Abstract
IN the Venus's Fly-trap, Dionœa muscipula (Fig. 5), we have a further differentiation of the organs of assimilation. The sensibility or irritability resides in three hairs—termed by Mr. Darwin “filaments”—on each half of the upper surface of the bilateral leaf; while the function of absorption appears to belong only to a number of small purplish almost sessile glands which thickly cover the whole of the upper face. These glands have also the power of secretion; but only—and here we have another variation from Drosera—when excited by the absorption of nitrogenous matter. The filaments are sensitive both to sudden impact and to contact with other substances, except water; the lobes of the leaf closing together, in the former case very suddenly, in the latter more slowly. If the leaf has closed in consequence of sudden impact or of the contact of non-nitrogenous matter, the two lobes remain concave, enclosing a considerable cavity; shortly re-open in perhaps twenty-four hours; and are at once again irritable.

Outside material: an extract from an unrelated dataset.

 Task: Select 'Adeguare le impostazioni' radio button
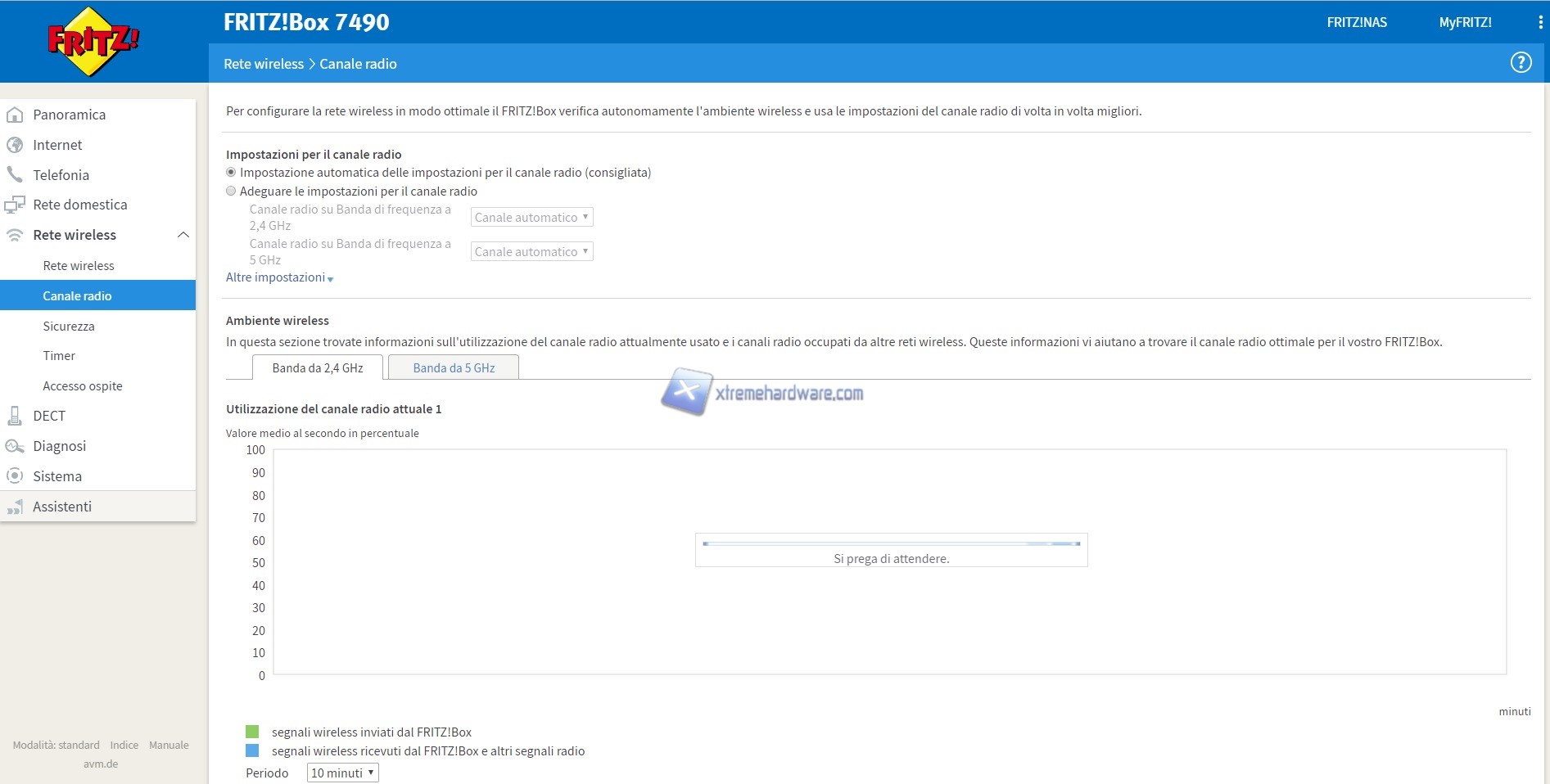tap(231, 191)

When, however, the irritating foreign substance contains soluble nitrogenous matter, the lobes of the leaf become gradually pressed closely together, and remain closed for a period of many (from nine to twenty-four) days; and when they again open, if they ever do so, are at first scarcely sensitive to renewed irritation. The mode in which (as Mr. Darwin shows) this arrangement is serviceable to the plant by securing the capture of large and permitting the escape of small insects, is highly curious, but too long to quote. The absorption of nitrogenous matter by the glands is accompanied by an aggregation of the protoplasm in the cells of the filaments, similar to that observed in Drosera, but this result does not follow the simple irritation of the filaments. The series of experiments described appears to prove the existence of an actual process of digestion in Dionœa, the closed leaf forming a temporary stomach, within which the acid secretion is poured out. The plant seems to be subject to dyspepsia, which is even fatal when it has indulged too freely in the pleasures of the table, or rather of the leaf. These observations, however, come from America, where, in its native land, its habits may possibly be more intemperate than in this country. Mr. Darwin believes the motor impulse to be transmitted in Dionœa as in Drosera, through the parenchymatous tissue of the leaf.
Insectivorous Plants.
By Charles Darwin, &c. With Illustrations. (London: J. Murray, 1875.)